Announced at NVIDIA's GPU Tech conference, the plan is meant to eventually make NVIDIA the first resort for developers creating apps that use AI as a key component.
The institute has trained developers around the world at public events and onsite training at companies such as Adobe, Alibaba and SAP; at government research institutions like the U.S. National Institutes of Health, National Institute of Science and Technology, and the Barcelona Supercomputing Center; and at institutes of higher learning such as Temasek Polytechnic Singapore and India Institute of Technology, Bombay.
In addition to instructor-led workshops, developers have on-demand access to training on the latest deep learning technology, using NVIDIA software and Amazon Web Services (AWS) EC2 P2 GPU instances in the cloud.
NVIDIA is broadening the Deep Learning Institute's curriculum to include the applied use of deep learning for self-driving cars, healthcare, web services, robotics, video analytics and financial services. Coursework is being delivered online using NVIDIA GPUs in the cloud through Amazon Web Services and Google's Qwiklabs, as well as through instructor-led seminars, workshops and classes to reach developers across Asia, Europe and the Americas. NVIDIA currently partners with Udacity to offer Deep Learning Institute content for developing self-driving cars.
Deep Learning Institute hands-on labs are taught by certified expert instructors from NVIDIA, partner companies and universities. Each lab covers a fundamental tenet of deep learning, such as using AI for object detection or image classification; applying AI to determine the best approach to cancer treatment; or, in the most advanced courses, using technologies such as NVIDIA DRIVE PX 2 and DriveWorks to develop autonomous vehicles.

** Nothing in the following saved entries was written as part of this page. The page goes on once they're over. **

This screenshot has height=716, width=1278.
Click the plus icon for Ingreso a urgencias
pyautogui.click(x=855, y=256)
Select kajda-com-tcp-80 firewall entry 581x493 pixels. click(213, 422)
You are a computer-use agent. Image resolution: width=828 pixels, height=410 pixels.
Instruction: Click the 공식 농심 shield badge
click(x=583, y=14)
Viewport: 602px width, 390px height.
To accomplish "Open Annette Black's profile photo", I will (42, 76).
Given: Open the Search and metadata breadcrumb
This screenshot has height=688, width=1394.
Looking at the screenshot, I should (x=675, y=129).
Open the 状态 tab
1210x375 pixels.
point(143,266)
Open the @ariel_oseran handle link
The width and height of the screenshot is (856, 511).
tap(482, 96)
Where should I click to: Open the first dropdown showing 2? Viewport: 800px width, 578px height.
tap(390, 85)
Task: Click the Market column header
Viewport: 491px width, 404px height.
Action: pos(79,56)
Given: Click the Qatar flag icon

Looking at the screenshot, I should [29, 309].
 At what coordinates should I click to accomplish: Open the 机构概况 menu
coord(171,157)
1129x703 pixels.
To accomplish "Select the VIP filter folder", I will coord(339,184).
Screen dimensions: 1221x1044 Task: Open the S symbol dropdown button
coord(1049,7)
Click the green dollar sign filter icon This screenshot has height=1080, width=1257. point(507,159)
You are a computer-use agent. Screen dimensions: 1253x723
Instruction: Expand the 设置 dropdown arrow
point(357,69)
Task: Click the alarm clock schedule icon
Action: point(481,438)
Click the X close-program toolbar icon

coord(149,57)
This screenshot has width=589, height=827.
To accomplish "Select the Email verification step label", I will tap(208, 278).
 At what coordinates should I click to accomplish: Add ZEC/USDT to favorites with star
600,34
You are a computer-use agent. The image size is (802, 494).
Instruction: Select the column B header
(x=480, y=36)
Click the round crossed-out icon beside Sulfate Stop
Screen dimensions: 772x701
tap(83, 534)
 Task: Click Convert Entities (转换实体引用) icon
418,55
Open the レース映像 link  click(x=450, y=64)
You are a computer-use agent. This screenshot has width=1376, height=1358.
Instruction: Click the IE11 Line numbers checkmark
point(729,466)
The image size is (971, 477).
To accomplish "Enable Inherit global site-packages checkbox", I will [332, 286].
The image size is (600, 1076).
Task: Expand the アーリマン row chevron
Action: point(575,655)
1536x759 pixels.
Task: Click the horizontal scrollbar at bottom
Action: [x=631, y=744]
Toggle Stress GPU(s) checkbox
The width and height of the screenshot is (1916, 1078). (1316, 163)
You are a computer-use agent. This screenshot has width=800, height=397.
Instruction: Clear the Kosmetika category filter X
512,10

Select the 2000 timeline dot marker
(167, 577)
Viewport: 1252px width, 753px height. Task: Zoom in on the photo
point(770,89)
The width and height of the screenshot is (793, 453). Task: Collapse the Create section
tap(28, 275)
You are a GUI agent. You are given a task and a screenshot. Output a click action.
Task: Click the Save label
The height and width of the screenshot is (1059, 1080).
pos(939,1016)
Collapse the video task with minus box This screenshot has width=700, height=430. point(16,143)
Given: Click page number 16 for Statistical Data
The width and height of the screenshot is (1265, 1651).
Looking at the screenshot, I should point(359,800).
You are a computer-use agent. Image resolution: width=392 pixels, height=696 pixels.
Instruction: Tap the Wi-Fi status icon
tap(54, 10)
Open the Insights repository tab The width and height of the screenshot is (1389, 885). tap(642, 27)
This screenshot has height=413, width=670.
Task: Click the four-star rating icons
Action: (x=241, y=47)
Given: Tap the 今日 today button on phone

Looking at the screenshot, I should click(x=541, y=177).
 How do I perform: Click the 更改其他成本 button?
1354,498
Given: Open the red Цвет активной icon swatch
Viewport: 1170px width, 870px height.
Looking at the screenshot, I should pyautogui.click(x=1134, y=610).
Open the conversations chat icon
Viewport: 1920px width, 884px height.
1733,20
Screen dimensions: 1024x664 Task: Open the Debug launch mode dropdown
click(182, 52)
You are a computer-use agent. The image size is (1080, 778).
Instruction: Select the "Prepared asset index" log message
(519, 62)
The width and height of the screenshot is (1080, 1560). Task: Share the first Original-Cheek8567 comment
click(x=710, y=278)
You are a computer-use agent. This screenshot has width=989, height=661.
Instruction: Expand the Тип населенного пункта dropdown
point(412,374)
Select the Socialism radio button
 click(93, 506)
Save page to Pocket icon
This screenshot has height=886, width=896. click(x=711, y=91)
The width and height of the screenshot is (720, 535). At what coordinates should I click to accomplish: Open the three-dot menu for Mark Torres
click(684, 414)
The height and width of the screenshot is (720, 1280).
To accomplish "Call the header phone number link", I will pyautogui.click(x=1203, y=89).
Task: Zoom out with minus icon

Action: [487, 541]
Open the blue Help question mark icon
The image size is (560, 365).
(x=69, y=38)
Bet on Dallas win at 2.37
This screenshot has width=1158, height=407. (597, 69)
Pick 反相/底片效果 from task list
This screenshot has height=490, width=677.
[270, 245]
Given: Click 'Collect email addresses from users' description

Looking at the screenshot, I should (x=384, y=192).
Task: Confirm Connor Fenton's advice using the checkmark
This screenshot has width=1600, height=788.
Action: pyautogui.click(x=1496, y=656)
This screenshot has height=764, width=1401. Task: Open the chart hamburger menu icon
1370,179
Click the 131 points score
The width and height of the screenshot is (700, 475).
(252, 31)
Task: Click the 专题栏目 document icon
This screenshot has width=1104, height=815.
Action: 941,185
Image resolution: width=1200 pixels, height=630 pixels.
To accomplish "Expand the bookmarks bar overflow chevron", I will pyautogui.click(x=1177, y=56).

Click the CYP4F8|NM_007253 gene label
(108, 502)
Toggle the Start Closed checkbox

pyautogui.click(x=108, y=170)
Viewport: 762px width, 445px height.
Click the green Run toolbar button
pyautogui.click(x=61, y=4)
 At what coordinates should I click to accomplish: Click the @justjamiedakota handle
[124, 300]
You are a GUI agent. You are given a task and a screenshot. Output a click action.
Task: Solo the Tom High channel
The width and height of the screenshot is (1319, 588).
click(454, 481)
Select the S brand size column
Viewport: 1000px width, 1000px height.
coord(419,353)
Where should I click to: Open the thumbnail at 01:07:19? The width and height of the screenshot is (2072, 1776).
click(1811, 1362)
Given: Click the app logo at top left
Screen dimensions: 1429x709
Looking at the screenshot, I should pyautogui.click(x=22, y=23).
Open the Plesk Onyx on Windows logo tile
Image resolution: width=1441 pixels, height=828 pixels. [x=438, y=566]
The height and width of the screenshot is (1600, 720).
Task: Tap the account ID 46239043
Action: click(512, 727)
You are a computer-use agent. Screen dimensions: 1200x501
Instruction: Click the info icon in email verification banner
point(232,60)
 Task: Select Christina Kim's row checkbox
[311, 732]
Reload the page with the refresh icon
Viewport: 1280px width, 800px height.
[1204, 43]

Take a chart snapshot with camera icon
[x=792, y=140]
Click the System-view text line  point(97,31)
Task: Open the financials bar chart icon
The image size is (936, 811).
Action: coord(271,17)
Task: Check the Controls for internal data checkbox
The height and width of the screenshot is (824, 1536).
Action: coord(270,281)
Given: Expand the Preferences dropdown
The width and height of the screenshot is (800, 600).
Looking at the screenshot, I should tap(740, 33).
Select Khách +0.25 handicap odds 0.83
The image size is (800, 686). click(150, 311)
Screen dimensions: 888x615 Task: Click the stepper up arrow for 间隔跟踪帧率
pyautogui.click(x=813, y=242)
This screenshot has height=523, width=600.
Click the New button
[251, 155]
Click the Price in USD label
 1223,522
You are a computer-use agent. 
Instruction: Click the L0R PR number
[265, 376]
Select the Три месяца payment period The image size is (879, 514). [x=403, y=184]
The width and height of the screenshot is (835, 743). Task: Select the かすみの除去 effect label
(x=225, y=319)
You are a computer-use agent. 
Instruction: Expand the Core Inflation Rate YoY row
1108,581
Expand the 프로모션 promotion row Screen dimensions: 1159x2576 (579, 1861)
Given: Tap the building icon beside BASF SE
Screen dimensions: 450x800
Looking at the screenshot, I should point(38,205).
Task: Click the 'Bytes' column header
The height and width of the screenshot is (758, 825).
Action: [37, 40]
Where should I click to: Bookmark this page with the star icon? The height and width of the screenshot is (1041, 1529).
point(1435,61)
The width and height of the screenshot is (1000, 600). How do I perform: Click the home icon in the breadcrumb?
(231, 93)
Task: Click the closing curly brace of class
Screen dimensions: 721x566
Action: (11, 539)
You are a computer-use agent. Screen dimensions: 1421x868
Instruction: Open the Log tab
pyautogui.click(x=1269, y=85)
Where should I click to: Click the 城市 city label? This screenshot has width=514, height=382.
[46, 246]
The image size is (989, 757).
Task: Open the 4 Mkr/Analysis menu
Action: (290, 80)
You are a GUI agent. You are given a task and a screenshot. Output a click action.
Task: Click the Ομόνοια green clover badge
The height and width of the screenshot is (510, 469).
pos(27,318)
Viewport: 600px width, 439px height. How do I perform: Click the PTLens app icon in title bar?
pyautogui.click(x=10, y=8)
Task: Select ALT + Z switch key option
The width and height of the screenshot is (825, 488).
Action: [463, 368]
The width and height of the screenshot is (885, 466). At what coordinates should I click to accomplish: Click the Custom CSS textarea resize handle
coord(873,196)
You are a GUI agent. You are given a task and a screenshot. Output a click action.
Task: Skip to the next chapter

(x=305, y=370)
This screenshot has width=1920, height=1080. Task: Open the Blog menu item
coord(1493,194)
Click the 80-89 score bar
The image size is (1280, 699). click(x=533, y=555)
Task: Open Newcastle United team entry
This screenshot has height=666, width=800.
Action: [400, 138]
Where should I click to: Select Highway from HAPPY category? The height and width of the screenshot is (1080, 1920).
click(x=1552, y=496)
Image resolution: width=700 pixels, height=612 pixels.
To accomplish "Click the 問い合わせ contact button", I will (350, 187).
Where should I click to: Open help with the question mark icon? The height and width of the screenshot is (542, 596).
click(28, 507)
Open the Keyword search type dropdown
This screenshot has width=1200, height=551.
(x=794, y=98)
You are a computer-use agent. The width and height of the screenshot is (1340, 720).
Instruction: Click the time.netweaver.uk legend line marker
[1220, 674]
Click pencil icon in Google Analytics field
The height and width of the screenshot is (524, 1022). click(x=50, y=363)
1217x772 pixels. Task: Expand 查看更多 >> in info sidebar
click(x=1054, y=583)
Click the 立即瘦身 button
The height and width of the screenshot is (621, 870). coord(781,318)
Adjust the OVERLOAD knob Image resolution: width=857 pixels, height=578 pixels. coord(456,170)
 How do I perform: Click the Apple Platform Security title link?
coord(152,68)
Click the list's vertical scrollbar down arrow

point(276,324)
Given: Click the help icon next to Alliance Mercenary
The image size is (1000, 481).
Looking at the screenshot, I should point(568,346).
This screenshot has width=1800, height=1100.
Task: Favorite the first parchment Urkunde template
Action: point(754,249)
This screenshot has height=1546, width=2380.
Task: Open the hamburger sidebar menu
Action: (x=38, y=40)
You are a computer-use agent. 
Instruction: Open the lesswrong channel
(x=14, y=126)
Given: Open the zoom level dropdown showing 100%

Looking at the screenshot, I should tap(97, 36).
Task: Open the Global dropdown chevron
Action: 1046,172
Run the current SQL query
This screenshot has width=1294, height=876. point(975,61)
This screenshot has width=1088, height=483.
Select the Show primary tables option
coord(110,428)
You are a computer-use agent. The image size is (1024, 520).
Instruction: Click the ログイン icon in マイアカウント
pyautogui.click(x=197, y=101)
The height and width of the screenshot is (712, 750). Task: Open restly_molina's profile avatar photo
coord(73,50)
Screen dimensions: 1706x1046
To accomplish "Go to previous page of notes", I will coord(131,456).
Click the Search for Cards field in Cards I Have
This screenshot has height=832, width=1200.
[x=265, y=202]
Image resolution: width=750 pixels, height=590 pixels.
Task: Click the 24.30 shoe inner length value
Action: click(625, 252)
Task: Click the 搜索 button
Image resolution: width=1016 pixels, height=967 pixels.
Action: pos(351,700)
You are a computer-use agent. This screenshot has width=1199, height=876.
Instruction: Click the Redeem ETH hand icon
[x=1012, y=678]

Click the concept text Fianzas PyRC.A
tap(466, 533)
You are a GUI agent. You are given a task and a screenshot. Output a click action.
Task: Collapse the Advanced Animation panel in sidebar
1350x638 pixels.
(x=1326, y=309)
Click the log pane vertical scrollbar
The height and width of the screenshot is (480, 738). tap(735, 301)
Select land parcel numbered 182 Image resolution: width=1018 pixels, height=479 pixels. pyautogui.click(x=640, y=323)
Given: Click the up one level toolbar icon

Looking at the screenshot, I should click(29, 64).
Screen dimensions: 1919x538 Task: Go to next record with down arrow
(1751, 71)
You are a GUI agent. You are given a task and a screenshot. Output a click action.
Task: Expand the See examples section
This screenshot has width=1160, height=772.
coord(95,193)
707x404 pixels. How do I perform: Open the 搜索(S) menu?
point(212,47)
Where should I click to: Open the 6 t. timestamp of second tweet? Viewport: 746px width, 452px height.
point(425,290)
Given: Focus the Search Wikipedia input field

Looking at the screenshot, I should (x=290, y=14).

Generally, the challenge of Deep Learning is that it's just hard to get started and figuring out how to fit it into traditional app development. Nvidia is trying to get a wider set of developers trained on how to fit machine learning (ML) into existing development programs. Nvidia's edge is that Machine learning performs better with an accelerator like a GPU, rather than relying just on the CPU.
The upshot for Nvidia's Deep Learning Institute is to accelerate the use of DL in real programs and, thereby, sell more GPUs in the long run.
Other chip vendors like Xilinx also promote FPGAs for the deep learning space.
But FPGAs are still more complex to program for ML. There can be benefits to using an FPGA, but GPUs are commonly available and instantly usable. GPUs are also multi-functional. They can be used for running the display, as well as running ML.